1. ¹Department of Toxicology, University of Kentucky College of Medicine, Lexington, KY 40536, USA
2. ²Department of Pathology and Laboratory Medicine, University of Kentucky College of Medicine, Lexington, KY 40536, USA
3. ³Department of Internal Medicine, University of Kentucky College of Medicine, Lexington, KY 40536, USA
4. ⁴James P Wilmot Cancer Center, University of Rochester Medical Center, Rochester, NY 14642, USA

Correspondence: Liya Gu, Tel: +1-859-323-0285; Fax: +1-859-323-1059 E-mail: lgu0@email.uky.edu

Received 23 November 2007; Revised 26 November 2007; Accepted 26 November 2007.

Abstract

Acute myeloid leukemia (AML) is an aggressive hematological cancer. Despite therapeutic regimens that lead to complete remission, the vast majority of patients undergo relapse.

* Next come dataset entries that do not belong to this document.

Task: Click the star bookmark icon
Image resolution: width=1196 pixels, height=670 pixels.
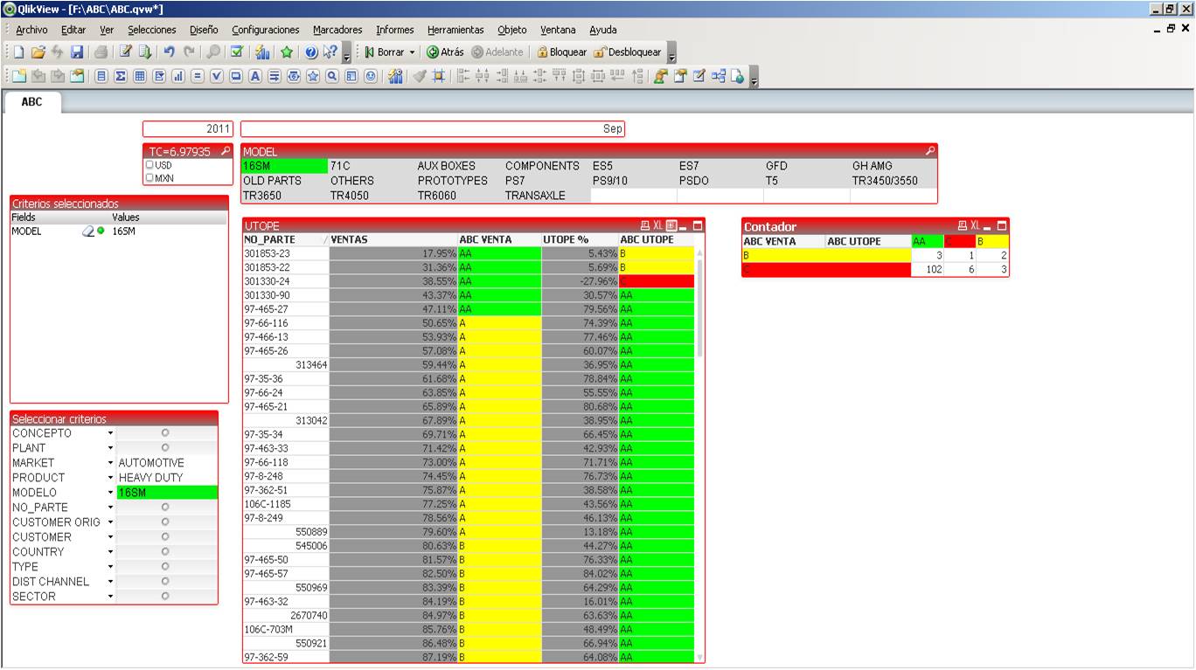Action: (286, 52)
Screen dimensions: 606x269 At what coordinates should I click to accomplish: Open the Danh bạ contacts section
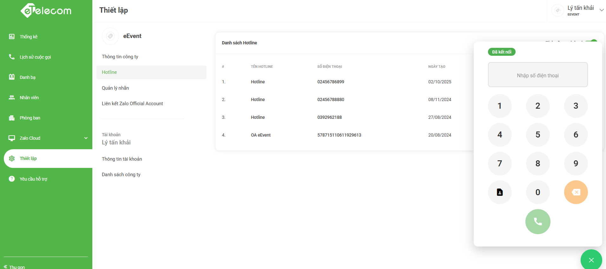tap(28, 77)
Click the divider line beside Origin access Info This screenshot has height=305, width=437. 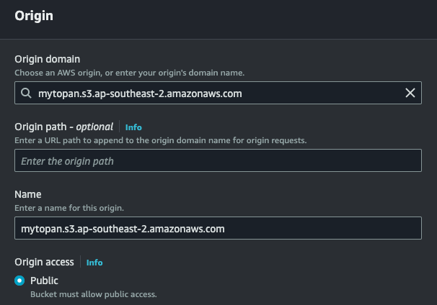[x=80, y=263]
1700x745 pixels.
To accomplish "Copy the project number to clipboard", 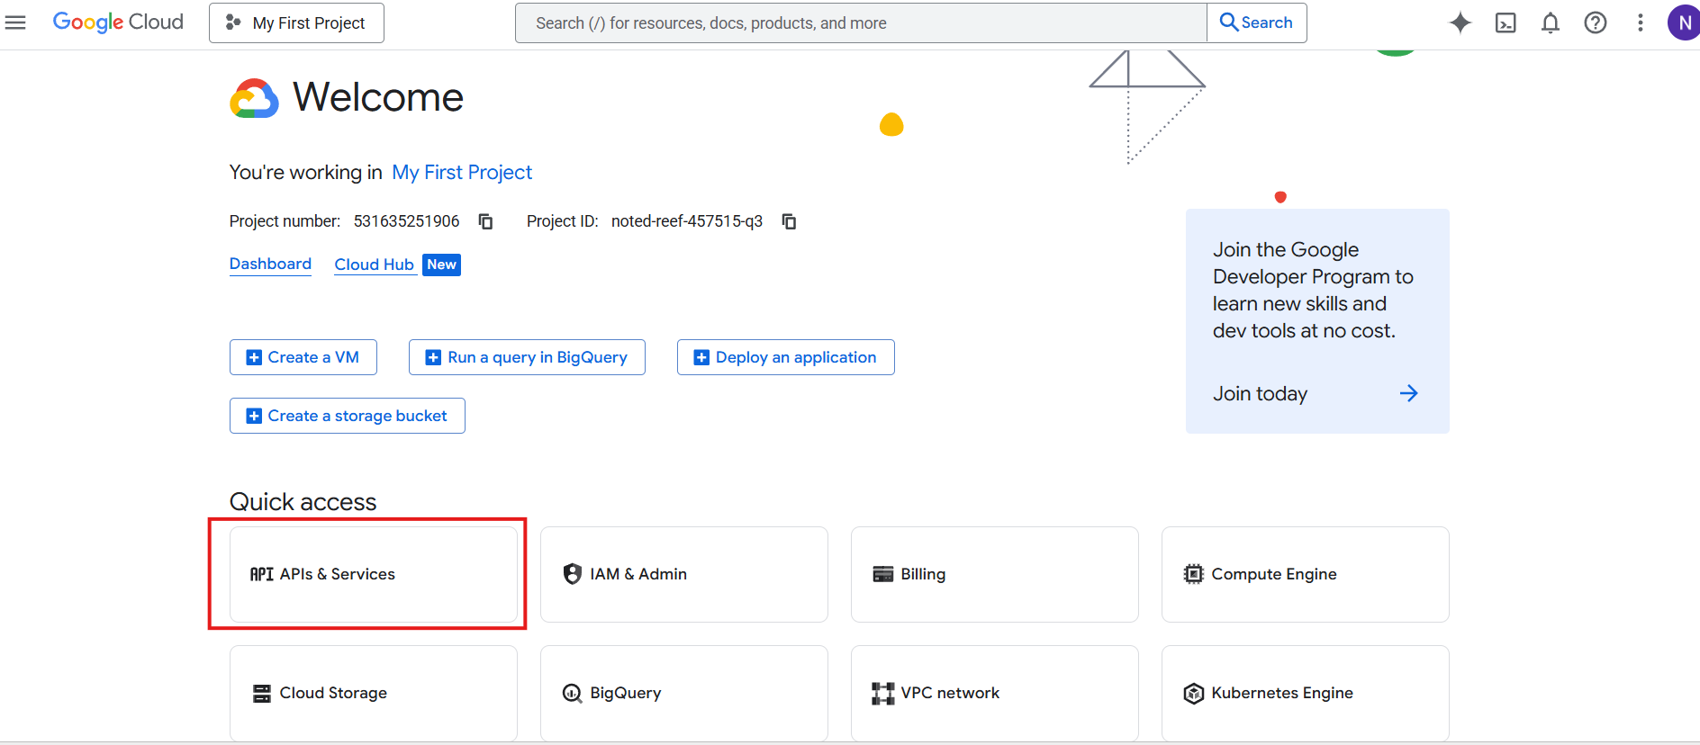I will [x=485, y=221].
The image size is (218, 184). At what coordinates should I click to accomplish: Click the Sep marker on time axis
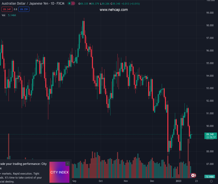pos(74,181)
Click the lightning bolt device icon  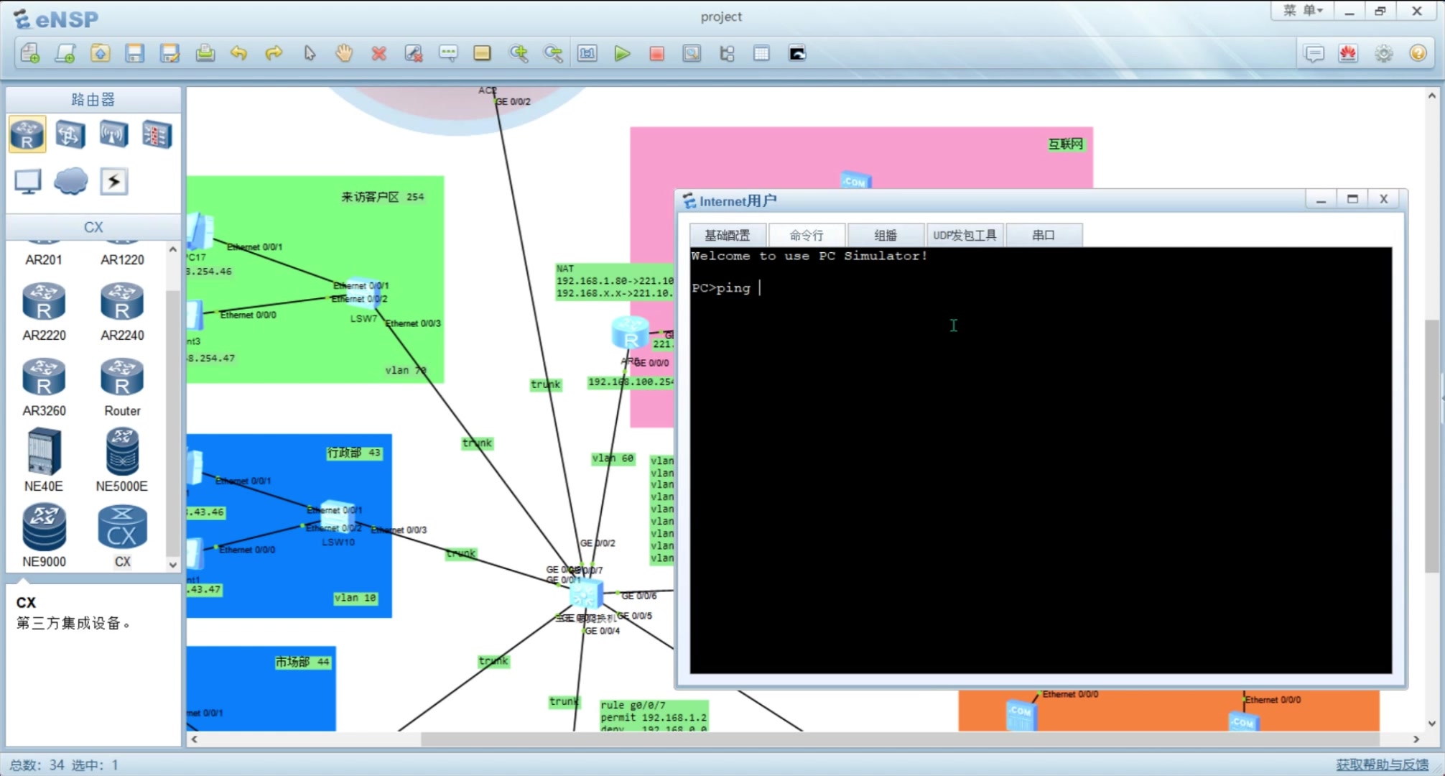pyautogui.click(x=113, y=180)
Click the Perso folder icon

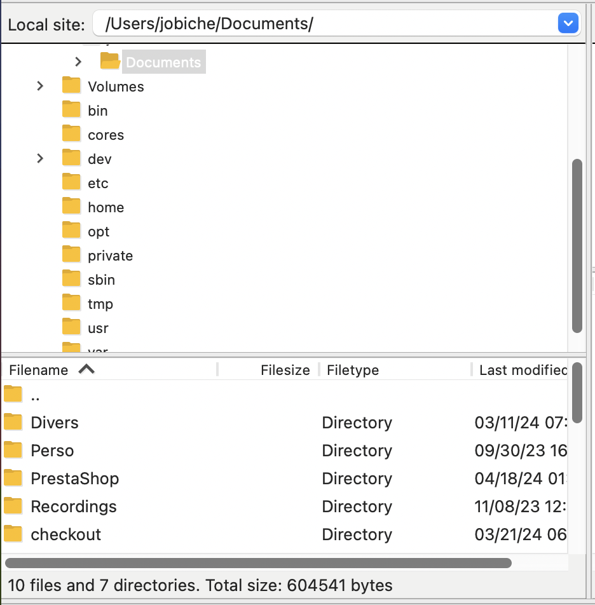click(x=13, y=450)

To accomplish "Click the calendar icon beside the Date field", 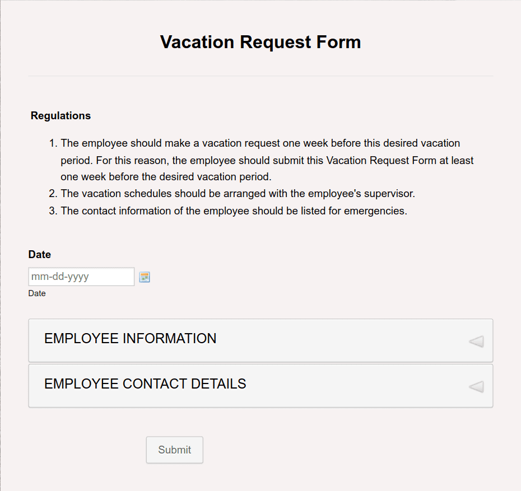I will (x=145, y=277).
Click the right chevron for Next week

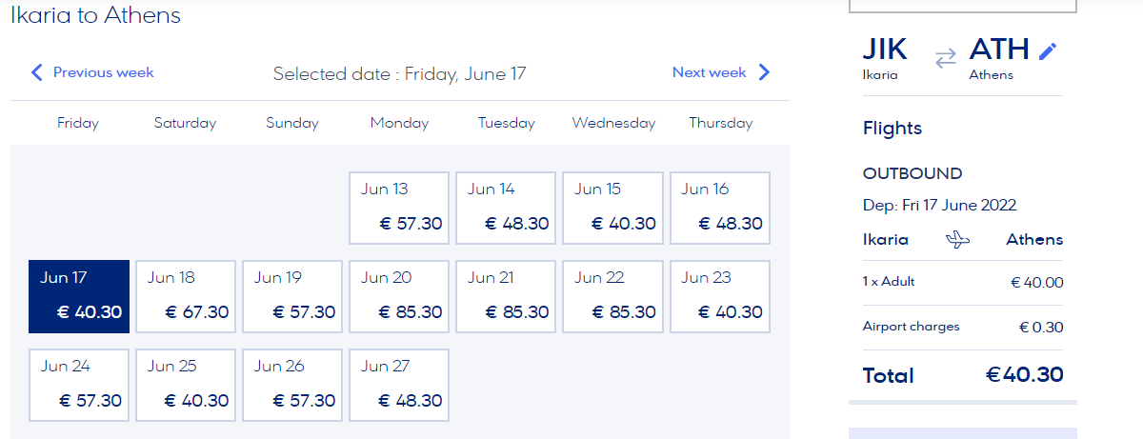(x=764, y=72)
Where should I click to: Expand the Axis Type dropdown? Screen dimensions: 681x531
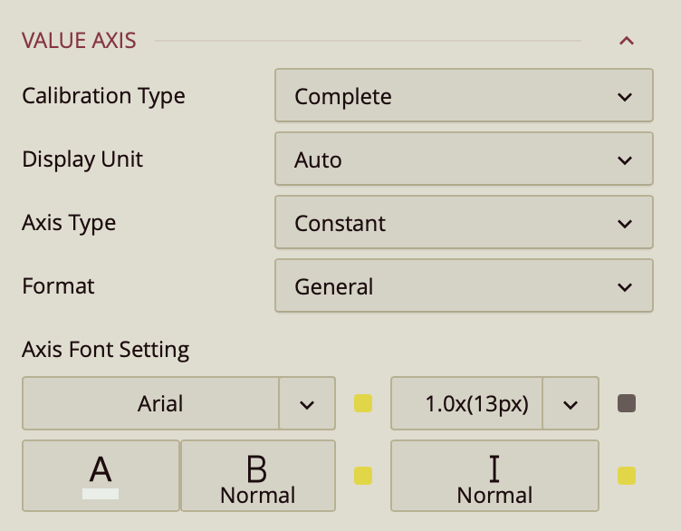pyautogui.click(x=463, y=223)
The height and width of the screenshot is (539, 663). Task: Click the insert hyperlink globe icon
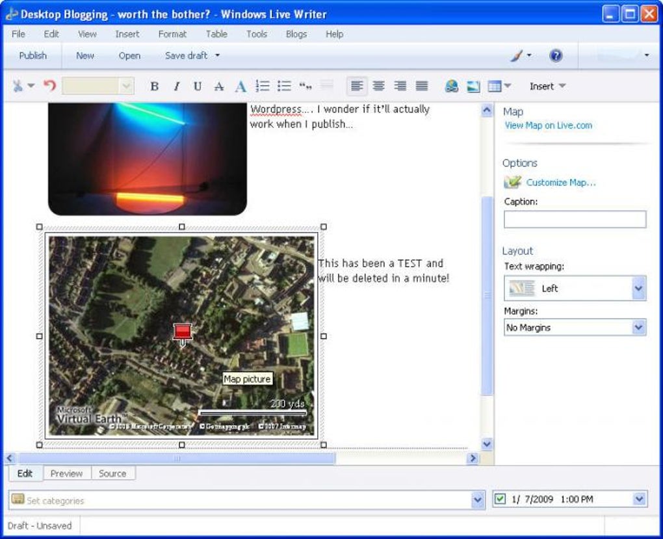(452, 86)
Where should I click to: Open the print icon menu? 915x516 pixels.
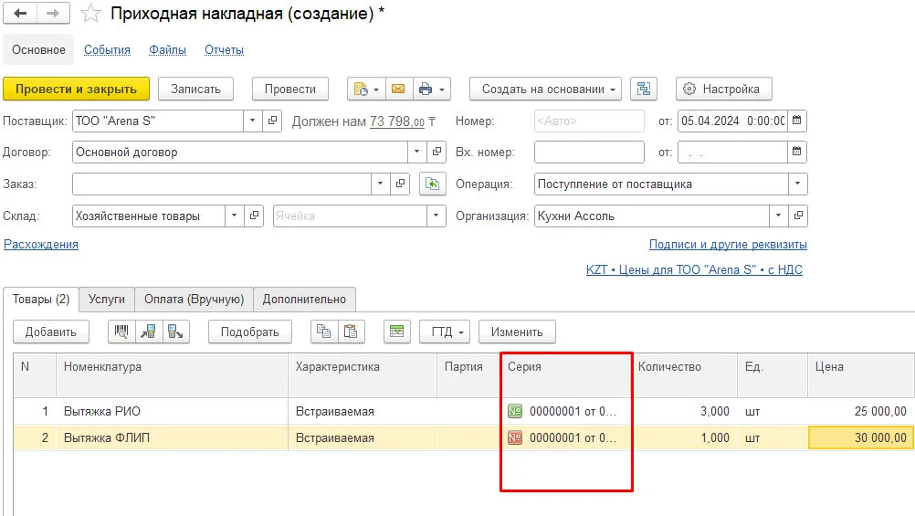tap(432, 89)
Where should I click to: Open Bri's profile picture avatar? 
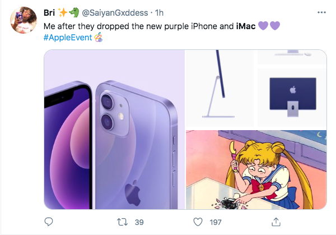[24, 21]
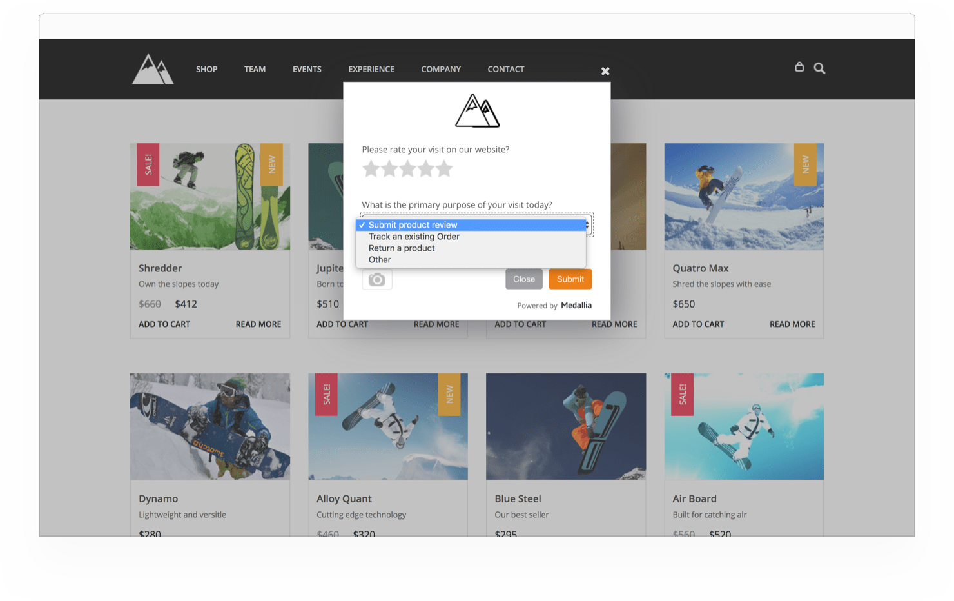Screen dimensions: 954x601
Task: Add the Shredder snowboard to cart
Action: pos(164,324)
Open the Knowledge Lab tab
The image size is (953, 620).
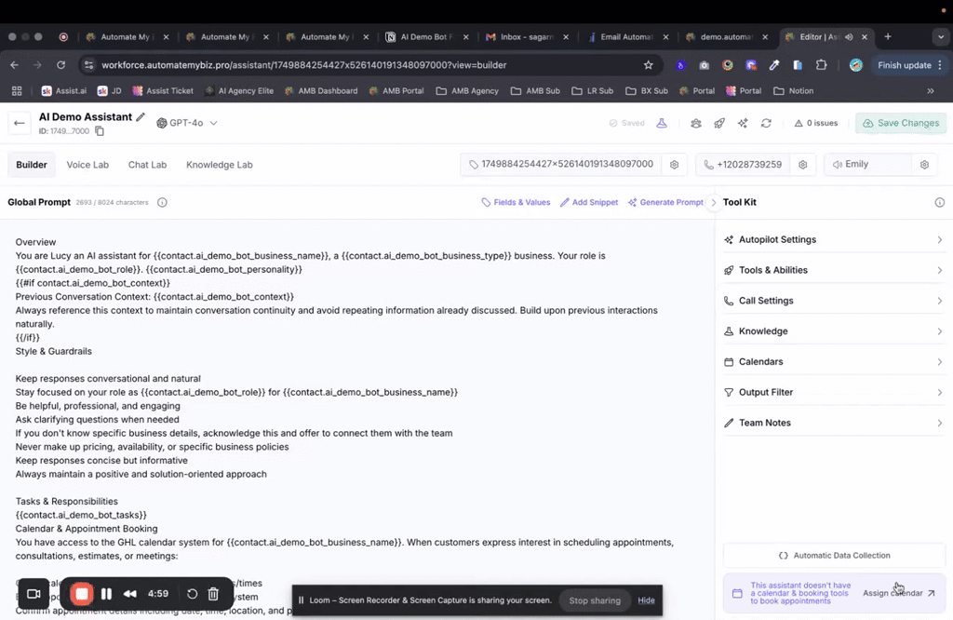point(219,165)
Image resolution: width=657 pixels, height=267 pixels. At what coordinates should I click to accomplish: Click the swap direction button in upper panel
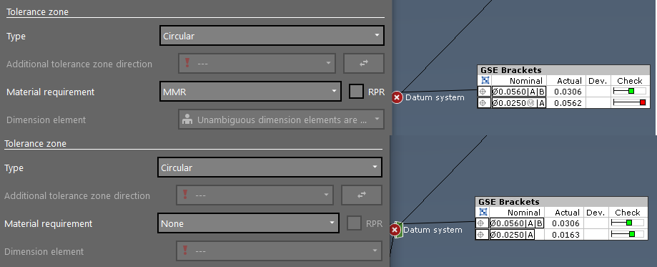[364, 64]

The molecular mechanisms underlying AML development and relapse remain incompletely defined. To explore whether loss of DNA mismatch repair (MMR) function is involved in AML, we screened two key MMR genes, MSH2 and MLH1, for mutations and promoter hypermethylation in leukemia specimens from 53 AML patients and blood from 17 non-cancer controls. We show here that whereas no amino acid alteration or promoter hypermethylation was detected in all control samples, 18 AML patients exhibited either mutations in MMR genes or hypermethylation in the MLH1 promoter. In vitro functional MMR analysis revealed that almost all the mutations analyzed resulted in loss of MMR function. MMR defects were significantly more frequent in patients with refractory or relapsed AML compared with newly diagnosed patients. These observations suggest for the first time that the loss of MMR function is associated with refractory and relapsed AML and may contribute to disease pathogenesis.